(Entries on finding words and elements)
-- start --

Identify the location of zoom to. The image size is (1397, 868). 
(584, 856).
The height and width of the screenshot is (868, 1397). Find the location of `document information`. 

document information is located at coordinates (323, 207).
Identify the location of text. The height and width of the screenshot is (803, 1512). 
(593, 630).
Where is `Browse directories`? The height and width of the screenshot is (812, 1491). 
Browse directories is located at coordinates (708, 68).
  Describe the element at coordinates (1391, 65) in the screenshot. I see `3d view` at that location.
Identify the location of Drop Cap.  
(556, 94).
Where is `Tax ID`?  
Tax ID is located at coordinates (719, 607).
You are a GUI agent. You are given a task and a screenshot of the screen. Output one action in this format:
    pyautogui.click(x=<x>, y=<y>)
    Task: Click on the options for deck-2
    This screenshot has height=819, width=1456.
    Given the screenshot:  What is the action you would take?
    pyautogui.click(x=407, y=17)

-- end --

◆ **TASK TO COMPLETE**: Change the material between the lines containing "Identify the location of text." and "Tax ID is located at coordinates (719, 607).", inclusive, so that "Identify" becomes "Find" and nothing else differs. Give only those lines.

◆ **TASK ANSWER**:
Find the location of text. The height and width of the screenshot is (803, 1512). 
(593, 630).
Where is `Browse directories`? The height and width of the screenshot is (812, 1491). 
Browse directories is located at coordinates (708, 68).
  Describe the element at coordinates (1391, 65) in the screenshot. I see `3d view` at that location.
Find the location of Drop Cap.  
(556, 94).
Where is `Tax ID`?  
Tax ID is located at coordinates (719, 607).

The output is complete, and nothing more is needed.